Redondillas

El voto por descarte

18.12.2015 | 20:59
El voto por descarte

En el recuento electoral no es aplicable la justificación dialéctica del profesor Tierno Galván, tras las elecciones constituyentes de junio de 1977, cuando dijo que los votos del PSP, que no fueron muchos, eran de mayor calidad. Este domingo cuando se abran las urnas todas las papeletas válidas sólo suman uno y al que los votantes les den, que D´Hont les aplique su reglamento.

Otra cosa distinta es como introducen los ciudadanos los sobres. Un sociólogo conocido lleva años haciendo un proyecto de catálogo y está al borde de tirar la tolla porque dice que los motivos son ilimitados. El abanico podría incluir desde los más idealistas a los pragmáticos, de aquellos que lo hacen con ilusión y esperanza hasta los que acuden con los ojos cerrados y la nariz tapada. De los exhibicionistas, con la papeleta fuera del sobre, hasta los clandestinos o solitarios que lo hacen por correo o acuden a las mesas a las horas de menos presencia para intentar pasar desapercibidos. La forma más habitual es concurrir en compañía de parientes o de amigos. El sociólogo asegura que incluso se sigue manteniendo un modelo aparentemente desfasado, la familia numerosa que acude primero a la misa dominical y después va a ejercer la responsabilidad ciudadana del sufragio, y que en algunos casos el patriarca reparte a las puertas del colegio electoral los respectivos sobres: unos con los votos y otro con la ´asignación dominical´ para los hijos que, por los estudios o por culpa de la crisis, no disponen de ingresos propios.

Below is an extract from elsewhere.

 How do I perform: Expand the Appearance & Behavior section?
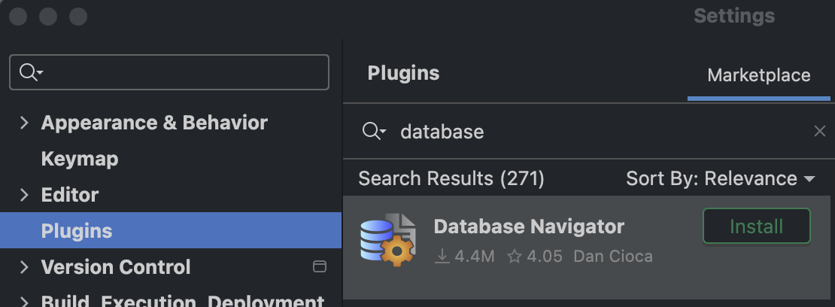[24, 123]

En estos comicios, al margen de las singularidades para el catálogo interminable del sociólogo, existe una modalidad que puede marcar diferencias cuando se abran las urnas en la noche del domingo. No me refiero al recurrente sufragio oculto o vergonzante, sino al voto por descarte. Los hijos de unos amigos, que se mueven en torno a los treinta años, me comentaban algunas conclusiones de las conversaciones entre los compañeros de su pandilla. La práctica totalidad tenía claro que iba a votar, aunque salvo alguna excepción aún no tenían del todo definida la opción política. Y también había alta coincidencia en los descartes, con los dos pilares del bipartidismo de protagonistas al castigo fijo; los matices diferenciales para el premio estaban sobre las dos formaciones emergentes. Tienen claro que el domingo van a ir a las urnas y que posiblemente la opción que apoyen sea más por descarte que por ilusión. Y esas papeletas podrían establecer diferencias.